Darüber hinaus müssen identische Prüfungen bei gleicher Methodik und gleichem Prüfziel das gleiche Ergebnis hervorrufen. Das klingt selbstverständlich, ist bei Penetrationstests jedoch nur mit etablierten Methoden und hoher Fachkompetenz möglich.

Qualifikation

„A fool with a tool is still a fool“ – secuvera bietet bereits seit Ende der 90er Jahre Penetrationstests als Dienstleistung an. Unser Know-How wird durch interne Fortbildungen, externe Schulungen und die Dokumentation von Abläufen sowie die definierte interne Kommunikation stets weiterentwickelt und gleichzeitig bewahrt. Es genügt nicht, die vermeintlich besten Prüfwerkzeuge einzusetzen und sich auf diese zu verlassen. Jedes Prüfwerkzeug unterliegt prinzipbedingten Schwächen, die ein Prüfer kennen muss, um diese durch händische Prüfungen bei der Durchführung des Penetrationstestss auszugleichen und zu ergänzen.

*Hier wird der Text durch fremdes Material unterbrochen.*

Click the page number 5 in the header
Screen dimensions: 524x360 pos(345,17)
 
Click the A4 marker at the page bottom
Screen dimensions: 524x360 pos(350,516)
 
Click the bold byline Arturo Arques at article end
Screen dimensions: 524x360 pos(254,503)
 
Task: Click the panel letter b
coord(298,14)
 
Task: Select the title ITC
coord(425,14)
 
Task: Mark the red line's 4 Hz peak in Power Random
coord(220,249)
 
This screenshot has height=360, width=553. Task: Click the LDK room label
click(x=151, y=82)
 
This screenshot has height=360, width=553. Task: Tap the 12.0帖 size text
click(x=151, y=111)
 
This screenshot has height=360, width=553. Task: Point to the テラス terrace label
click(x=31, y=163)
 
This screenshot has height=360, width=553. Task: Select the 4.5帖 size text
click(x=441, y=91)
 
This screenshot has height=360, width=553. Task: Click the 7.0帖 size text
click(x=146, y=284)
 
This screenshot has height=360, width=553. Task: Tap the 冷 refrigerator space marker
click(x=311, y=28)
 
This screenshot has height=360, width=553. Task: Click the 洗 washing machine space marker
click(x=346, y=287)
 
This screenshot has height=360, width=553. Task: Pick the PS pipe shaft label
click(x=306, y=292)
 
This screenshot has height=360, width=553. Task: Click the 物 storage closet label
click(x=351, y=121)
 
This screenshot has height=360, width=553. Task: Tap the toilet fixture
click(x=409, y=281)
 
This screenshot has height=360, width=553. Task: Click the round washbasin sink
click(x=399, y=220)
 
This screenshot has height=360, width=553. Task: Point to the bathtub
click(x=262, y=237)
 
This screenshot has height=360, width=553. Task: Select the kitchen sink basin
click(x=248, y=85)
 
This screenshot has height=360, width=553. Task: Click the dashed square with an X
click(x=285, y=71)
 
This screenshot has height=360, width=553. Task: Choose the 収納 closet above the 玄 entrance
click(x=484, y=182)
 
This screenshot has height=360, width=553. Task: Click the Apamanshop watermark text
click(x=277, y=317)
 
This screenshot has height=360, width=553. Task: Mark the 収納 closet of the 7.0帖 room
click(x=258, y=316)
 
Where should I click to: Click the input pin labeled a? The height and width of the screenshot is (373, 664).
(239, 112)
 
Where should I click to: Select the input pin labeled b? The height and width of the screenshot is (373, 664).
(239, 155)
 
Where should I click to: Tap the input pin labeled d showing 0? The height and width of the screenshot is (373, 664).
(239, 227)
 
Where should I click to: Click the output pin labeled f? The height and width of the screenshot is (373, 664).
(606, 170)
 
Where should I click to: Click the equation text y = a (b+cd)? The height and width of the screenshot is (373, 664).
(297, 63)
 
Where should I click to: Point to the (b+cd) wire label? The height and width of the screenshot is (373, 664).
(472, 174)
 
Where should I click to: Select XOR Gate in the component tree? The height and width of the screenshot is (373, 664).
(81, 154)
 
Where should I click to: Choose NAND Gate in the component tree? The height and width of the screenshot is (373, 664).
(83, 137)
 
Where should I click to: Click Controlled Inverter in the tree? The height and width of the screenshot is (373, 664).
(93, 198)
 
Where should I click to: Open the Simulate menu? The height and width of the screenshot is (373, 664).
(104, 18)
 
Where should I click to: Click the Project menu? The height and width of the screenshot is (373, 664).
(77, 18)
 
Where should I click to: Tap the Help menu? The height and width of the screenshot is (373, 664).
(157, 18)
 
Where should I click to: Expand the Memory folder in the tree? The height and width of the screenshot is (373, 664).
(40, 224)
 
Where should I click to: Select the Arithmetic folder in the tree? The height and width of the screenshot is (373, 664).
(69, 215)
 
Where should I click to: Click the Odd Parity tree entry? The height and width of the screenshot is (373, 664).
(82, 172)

Die Qualifikation unserer Penetrationstester ergibt sich unter anderem durch

  • die unabhängige fachliche Prüfung als BSI-zertifizierter Penetrationstester,
  • die Veröffentlichung von Fachartikeln zu Schwerpunktthemen in der einschlägigen Presse,
  • als auch durch die Veröffentlichung von neu gefundenen Schwachstellen in Produkten.

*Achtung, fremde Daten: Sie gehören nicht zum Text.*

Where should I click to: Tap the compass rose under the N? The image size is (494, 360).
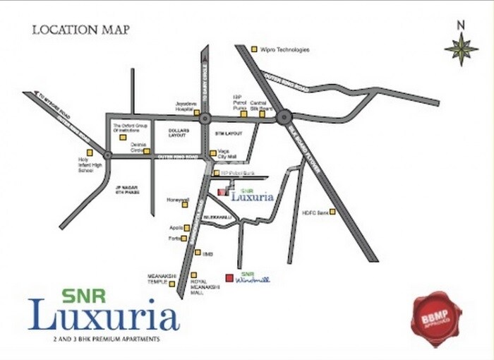click(x=461, y=50)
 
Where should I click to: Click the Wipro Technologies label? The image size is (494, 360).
click(x=285, y=49)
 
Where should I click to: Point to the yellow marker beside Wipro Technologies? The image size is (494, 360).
click(x=255, y=49)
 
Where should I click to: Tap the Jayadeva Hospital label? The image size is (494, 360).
click(x=186, y=107)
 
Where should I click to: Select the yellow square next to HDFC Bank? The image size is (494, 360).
click(x=332, y=212)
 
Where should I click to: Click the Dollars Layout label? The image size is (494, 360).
click(x=179, y=133)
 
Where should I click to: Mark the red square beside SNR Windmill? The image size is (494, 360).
click(x=229, y=277)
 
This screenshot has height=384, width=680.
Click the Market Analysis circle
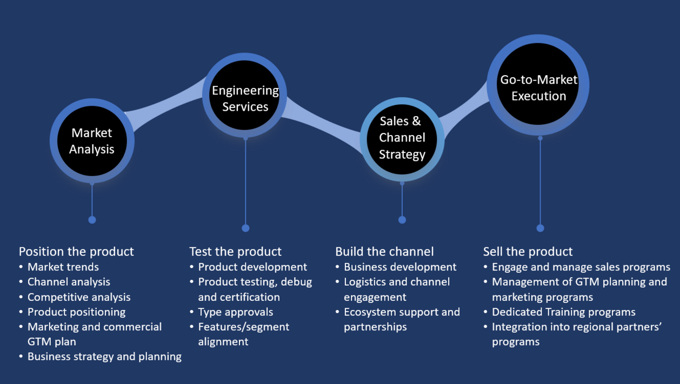tap(92, 141)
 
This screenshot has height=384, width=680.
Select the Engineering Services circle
tap(245, 95)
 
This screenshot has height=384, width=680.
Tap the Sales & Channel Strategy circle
tap(402, 139)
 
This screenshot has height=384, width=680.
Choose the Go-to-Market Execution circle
tap(538, 85)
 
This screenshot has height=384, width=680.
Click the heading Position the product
tap(76, 252)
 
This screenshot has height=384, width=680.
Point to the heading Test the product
tap(235, 252)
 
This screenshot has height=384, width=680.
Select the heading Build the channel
tap(384, 252)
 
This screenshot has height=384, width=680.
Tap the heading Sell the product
tap(528, 252)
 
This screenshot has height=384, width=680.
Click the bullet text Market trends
tap(63, 267)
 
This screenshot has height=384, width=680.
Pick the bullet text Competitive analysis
tap(79, 297)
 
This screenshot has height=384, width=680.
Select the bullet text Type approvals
tap(236, 312)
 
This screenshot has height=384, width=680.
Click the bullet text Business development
tap(400, 267)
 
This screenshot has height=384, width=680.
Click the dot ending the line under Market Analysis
tap(92, 220)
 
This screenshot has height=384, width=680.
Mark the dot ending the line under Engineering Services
tap(245, 228)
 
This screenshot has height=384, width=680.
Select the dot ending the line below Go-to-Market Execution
tap(540, 228)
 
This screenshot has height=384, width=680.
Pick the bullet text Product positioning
tap(77, 312)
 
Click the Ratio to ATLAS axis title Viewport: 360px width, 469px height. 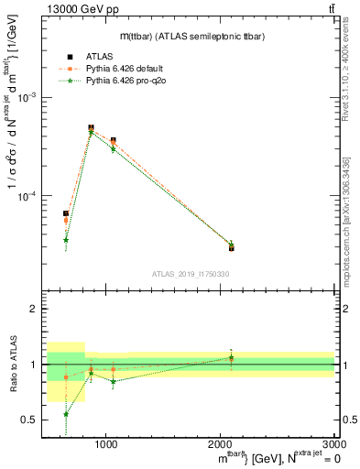pyautogui.click(x=13, y=364)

Darüber hinaus ist secuvera BSI-zertifzierter IT-Sicherheitsdiensleister für Penetrationstests. Hierbei werden durch das Bundesamt im Rahmen jährlicher Audits das Informationsicherheitsmanagementsystem und das Qualitätsmanagementhandbuch geprüft. Darüber hinaus wurden unsere Penetrationstester fachlich geprüft.

Standards

Es existieren diverse Standards für die Durchführung von Penetrationstests. Die im Folgenden beschriebene Methodik eignet sich, um Prüfungen konform zu verschiedenen etablierten Prüfstandards vorzunehmen. Zu nennen sind hierbei insbesondere:

Der Tellerrand

Technische Prüfungen wie ein Penetrationstest zeigen technische Schwachstellen auf. Darüber hinaus kann aus diesen technischen Schwachstellen auch auf mögliche Schwächen in internen Prozessen abgeleitet werden. Hierfür benötigen die Prüfer ein Grundverständnis dieser organisatorischen Abläufe. Ebenso lassen sich diese Erkenntnisse vor etablierten Standards spiegeln. Daher sind alle unsere Penetrationstester auch mit Standards wie der ISO 27001 auf der Basis von IT-Grundschutz oder den PCI-DSS vertraut und kennen daher die Anforderungen dieser Standards, die nicht direkt im Bezug zu Penetrationstests stehen.

Darüber hinaus sind Mitarbeiter der secuvera in verschiedenen nicht profitorientierten Projekten tätig, so z. B. im Open Web-Application Security Project (OWASP).